Cluster flies are a genus of nuisance flies. Pollenia (commonly known as attic flies or loft flies) are most often encountered in the fall when they fly to man-made structures for warmth. They do not lay their eggs on human food and do not regularly feed near humans either. Pollenia are perhaps most famous as being parasites of earthworms, which the larvae feed on through development. This characteristic distinguishes them from most other pest fly species. The cluster fly can be confused with the face fly which is also known for overwintering inside buildings. Face flies however do not have the yellow hairs on their thorax and instead more closely resemble house flies.



 Size Medium-sized flies; 1/4 – 3/8 inches in length
 Color Dark gray with golden yellow hairs on the top of the thorax
 Body Structure Cluster flies are similar in appearance to many other common flies. They have the same basic oval body structure consisting of a head, thorax, and abdomen. They have six legs, 2 antennae, and a single pair of wings. Cluster flies hold their wings flat over their backs with their wingtips crossed. The golden yellow hairs on their thorax may rub off as the flies age making the hair appear patchy.
 Characteristics  Cluster flies are an occasional invader sometimes categorized as an “over-wintering insect.” This category is used to describe insects that spend the winter as adults inside man-made structures. Cluster flies fly to structures and outside temperatures begin to drop in the fall. The flies find cracks and voids in buildings and form clusters where they hibernate until spring.

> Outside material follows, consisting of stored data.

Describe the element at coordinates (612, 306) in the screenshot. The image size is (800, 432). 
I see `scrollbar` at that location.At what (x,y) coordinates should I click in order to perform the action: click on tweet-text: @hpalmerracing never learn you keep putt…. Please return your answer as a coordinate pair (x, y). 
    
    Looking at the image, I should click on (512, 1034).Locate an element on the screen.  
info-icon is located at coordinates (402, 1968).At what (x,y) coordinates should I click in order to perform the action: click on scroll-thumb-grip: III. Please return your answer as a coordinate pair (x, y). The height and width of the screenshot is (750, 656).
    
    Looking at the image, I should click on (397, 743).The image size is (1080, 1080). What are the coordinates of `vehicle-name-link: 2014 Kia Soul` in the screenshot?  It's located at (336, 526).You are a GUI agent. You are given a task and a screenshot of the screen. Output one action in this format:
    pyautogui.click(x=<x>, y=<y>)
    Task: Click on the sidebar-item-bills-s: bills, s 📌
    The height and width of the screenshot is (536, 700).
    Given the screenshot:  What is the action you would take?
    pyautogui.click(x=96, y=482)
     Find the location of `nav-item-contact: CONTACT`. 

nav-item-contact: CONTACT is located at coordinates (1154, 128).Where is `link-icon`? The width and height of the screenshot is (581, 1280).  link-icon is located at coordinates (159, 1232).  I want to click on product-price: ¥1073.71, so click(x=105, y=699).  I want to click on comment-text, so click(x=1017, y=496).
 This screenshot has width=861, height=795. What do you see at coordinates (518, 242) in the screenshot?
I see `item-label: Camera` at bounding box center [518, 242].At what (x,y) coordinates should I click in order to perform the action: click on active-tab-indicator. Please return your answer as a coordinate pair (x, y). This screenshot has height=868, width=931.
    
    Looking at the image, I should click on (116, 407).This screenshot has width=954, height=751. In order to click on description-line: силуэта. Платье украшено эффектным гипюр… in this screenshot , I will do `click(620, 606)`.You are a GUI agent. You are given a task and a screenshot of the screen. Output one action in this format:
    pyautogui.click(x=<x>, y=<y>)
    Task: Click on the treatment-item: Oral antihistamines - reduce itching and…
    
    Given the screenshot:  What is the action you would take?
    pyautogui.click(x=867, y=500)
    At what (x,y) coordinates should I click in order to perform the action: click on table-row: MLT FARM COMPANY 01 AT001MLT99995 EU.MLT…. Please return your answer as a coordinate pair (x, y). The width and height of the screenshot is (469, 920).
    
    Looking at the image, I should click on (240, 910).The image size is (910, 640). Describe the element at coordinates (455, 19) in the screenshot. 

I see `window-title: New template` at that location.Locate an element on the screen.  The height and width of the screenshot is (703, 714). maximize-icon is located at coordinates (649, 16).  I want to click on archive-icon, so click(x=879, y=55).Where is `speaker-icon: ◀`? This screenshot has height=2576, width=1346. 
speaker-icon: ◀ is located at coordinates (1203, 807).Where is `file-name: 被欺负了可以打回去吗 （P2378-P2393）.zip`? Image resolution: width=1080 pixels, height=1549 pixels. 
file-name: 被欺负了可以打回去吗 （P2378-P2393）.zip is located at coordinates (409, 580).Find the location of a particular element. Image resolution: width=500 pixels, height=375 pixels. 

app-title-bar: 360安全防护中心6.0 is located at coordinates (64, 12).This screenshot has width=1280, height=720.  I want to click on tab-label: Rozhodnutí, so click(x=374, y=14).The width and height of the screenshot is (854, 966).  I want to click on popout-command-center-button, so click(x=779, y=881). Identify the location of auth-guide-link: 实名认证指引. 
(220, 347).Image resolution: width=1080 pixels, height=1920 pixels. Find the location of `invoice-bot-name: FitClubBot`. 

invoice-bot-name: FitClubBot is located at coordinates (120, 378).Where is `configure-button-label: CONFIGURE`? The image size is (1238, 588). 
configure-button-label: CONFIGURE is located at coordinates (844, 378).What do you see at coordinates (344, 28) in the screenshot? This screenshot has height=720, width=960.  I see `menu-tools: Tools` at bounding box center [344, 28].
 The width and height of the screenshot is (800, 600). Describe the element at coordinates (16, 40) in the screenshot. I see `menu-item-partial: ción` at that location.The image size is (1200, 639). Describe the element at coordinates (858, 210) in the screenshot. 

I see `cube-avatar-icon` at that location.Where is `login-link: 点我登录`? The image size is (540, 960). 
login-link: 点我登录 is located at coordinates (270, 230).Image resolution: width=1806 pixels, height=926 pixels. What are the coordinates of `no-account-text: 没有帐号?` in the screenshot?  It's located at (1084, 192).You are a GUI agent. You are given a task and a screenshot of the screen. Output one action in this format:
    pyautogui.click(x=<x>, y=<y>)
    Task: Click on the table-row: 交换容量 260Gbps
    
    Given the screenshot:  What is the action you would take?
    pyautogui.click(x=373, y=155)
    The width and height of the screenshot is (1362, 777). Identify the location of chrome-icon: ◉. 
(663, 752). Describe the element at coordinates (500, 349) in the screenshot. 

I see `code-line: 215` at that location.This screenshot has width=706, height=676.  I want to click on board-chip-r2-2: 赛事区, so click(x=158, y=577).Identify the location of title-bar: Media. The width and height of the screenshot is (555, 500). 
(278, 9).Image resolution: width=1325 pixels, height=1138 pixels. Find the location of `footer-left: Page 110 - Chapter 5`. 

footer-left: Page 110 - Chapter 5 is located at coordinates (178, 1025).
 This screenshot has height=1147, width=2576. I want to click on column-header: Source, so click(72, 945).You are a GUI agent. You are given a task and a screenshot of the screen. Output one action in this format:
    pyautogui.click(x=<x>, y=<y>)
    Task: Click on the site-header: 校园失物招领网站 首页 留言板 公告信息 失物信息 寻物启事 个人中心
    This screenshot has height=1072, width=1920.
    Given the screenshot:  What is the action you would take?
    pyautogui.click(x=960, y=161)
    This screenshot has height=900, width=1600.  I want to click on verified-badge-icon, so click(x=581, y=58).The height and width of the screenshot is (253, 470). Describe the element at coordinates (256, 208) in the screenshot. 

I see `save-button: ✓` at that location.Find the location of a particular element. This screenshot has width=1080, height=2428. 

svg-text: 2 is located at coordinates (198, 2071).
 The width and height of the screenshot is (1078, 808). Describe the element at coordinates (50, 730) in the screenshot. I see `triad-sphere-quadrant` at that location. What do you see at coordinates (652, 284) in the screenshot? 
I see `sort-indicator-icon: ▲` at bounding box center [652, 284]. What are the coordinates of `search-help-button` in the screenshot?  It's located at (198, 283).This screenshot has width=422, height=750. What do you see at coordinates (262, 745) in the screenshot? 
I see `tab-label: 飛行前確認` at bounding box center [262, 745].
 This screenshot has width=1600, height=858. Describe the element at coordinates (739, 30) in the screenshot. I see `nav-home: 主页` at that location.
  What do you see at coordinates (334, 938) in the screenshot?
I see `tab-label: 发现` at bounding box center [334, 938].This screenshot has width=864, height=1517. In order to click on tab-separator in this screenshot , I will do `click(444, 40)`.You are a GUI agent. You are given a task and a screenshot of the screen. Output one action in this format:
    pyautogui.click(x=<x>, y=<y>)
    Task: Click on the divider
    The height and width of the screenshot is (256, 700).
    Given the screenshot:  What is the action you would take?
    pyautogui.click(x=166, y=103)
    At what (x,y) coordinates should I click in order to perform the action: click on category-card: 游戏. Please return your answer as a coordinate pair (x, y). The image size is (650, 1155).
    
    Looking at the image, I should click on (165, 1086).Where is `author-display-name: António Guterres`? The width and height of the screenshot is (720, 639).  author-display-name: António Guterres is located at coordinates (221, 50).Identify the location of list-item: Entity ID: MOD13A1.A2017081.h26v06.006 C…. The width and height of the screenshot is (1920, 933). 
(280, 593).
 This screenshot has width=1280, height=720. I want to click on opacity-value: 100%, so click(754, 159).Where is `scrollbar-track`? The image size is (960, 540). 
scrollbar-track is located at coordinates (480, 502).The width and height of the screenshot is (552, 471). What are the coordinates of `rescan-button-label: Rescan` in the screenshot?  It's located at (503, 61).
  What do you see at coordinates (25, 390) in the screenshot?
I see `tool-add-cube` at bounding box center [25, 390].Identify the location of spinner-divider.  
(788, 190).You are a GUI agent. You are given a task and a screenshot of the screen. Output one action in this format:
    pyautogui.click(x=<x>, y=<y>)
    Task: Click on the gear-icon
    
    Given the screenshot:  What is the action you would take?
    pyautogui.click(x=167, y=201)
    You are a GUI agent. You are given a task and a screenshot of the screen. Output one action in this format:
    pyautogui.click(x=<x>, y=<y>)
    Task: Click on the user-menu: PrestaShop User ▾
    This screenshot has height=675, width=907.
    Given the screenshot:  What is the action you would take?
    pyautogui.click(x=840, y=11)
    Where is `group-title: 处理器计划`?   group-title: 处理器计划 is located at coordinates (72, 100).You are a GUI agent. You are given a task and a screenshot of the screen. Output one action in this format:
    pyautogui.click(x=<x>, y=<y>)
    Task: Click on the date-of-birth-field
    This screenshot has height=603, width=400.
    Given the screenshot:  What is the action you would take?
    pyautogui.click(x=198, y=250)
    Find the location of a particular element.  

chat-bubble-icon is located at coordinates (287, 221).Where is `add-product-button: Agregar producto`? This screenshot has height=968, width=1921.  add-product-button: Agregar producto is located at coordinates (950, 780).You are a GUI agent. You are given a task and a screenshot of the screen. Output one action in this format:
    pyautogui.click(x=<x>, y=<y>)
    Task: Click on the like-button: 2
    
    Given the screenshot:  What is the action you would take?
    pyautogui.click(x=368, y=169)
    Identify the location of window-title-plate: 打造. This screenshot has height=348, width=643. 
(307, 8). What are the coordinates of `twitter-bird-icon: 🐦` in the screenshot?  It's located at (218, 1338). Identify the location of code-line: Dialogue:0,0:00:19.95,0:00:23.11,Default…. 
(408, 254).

For most of the year, cluster flies are not a nuisance to people. It is only in the fall when they invade structures that they are noticed or become pests. Even then, if the flies stay in the voids where they will spend the winter they will likely go undetected by many people. However, they occasionally enter living spaces, sometimes in the hundreds, or form large clusters on the sides of the home.

Cluster flies are parasites of two genera of earthworms. Female flies lay their eggs in cracks at the soil surface where the larvae hatch after several days to seek out earthworms. Cluster fly larvae feed for 22 days inside the earthworm body. Pupation takes about two weeks and the adults emerge and feed on flowers. It is common for four generations to occur throughout the summer.

 Habitat & Behavior Cluster flies are not a significant pest species for most of the year. They spend the spring and summer outdoors. The larval stage parasitizes earthworms and adults feed on flowers. In the late summer as temperatures drop the flies are attracted to the warmth of man-made structures to hibernate. While in this state of diapause (insect hibernation), they can be awakened and create a nuisance. Once inside homes they are attracted to windows and lights and will buzz around lethargically.
 Commonly Active Fall
 Risks of Infestations Cluster flies cause no structural damage and pose little health risks to animals. If a large number of flies die inside walls or attics they can become a food source for dermestid beetles. When hundreds or more of these flies are present on the exteriors of homes or inside living spaces they can be a great annoyance for residents.